ID: 1227109 • Letter: 1

Question

1. Federal Reserve Banks fund their operations through

                a. fees charged to banks that use their services.

                b. interest on the securities they own.

                c. government tax revenue.

                d. dividends paid by local banks.

                e. a & b

2. If banks decide to loan out more of their excess reserves, this will

                a. decrease the M2 money multiplier.

                b. decrease the currency ratio

                c. decrease M1 but not M2

                d. decrease the excess reserve ratio

3. Expansionary monetary policy will usually result in a _____ unemployment rate and a ____ inflation rate over time.

                a. lower; lower

                b. higher; higher

                c. higher; lower

                d. lower; higher

4. Typically, the ideal inflation rate is taken to be

                a. decreasing over time.

                b. zero percent.

                c. increasing over time.

                d. positive and constant over time.

5. The Fed enacts a tight money policy when it

                a. increases the money supply, which increases the federal funds rate.

                b. decreases the money supply, which increases the federal funds rate.

                c. increases the money supply, which decreases the federal funds rate.

                d. decreases the money supply, which decreases the federal funds rate.

6. Monetarists think that the Fed should

                a. rely on discretionary policy making.

                b. the Fed should actively target interest rates

                c. set a constant money supply growth rate and not change it even if the economy experiences problems

                d. respond to short run economic fluctuations.

7. A monetary policy rule that responds to the state of the economy is ____ rule.

                a. a non-activist

                b. a lagging

                c. an activist

                d. a leading

8. The Taylor rule implies that the nominal federal funds rate should be increased if there is a _____ output gap or a _____ inflation gap.

                a. positive; positive

                b. negative; positive

                c. positive; negative

                d. negative; negative

9. Suppose the economy has an output gap of 1 percent, an inflation rate of 4 percent.

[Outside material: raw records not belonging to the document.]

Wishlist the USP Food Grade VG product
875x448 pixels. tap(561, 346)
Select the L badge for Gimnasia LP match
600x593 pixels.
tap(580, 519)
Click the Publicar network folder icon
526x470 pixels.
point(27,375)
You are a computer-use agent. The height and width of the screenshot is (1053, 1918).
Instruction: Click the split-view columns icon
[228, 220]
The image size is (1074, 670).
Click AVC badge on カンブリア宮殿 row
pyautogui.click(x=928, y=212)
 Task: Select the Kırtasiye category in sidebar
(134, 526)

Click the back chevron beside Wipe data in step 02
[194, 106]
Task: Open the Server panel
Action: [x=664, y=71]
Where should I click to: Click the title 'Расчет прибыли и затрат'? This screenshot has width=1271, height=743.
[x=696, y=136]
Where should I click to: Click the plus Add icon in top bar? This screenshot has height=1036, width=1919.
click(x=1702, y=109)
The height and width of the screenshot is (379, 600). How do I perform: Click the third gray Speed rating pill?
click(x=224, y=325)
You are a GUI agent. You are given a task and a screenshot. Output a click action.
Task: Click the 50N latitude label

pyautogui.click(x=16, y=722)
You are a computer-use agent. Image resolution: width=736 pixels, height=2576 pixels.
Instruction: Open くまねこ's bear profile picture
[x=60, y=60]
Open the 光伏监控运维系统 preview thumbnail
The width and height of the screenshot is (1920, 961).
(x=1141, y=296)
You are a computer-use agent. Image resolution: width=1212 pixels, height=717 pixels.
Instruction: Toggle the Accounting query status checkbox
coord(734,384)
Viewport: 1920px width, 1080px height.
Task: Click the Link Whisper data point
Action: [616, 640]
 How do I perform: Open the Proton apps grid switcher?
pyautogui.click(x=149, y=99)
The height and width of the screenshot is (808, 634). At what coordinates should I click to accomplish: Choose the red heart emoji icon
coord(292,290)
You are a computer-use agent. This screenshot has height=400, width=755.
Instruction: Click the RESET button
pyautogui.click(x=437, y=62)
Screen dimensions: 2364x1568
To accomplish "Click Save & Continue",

According to the Taylor Rule, what should the nominal federal funds rate be?

                a. 7 percent

                b. 3.5 percent

                c. 6.5 percent

                d. 9 percent

10. Suppose the Taylor Rule forecasts that the nominal federal funds rate should be 5%. If the current nominal federal funds rate is 6% then the Fed should

                a. decrease the money supply to raise interest rates

                b. increase the money supply to raise interest rates

                c. decrease the money supply to lower interest rates

d. increase the money supply to lower interest rates

Explanation / Answer

Federal Reserve Banks fund their operations through- interest on the securities they own.

If banks decide to loan out more of their excess reserves, this will decrease the excess reserve ratio

Expansionary monetary policy will usually result in a _____ unemployment rate and a ____ inflation rate over time.

lower; higher

Typically, the ideal inflation rate is taken to be-positive and constant over time.

The Fed enacts a tight money policy when it-decreases the money supply, which increases the federal funds rate.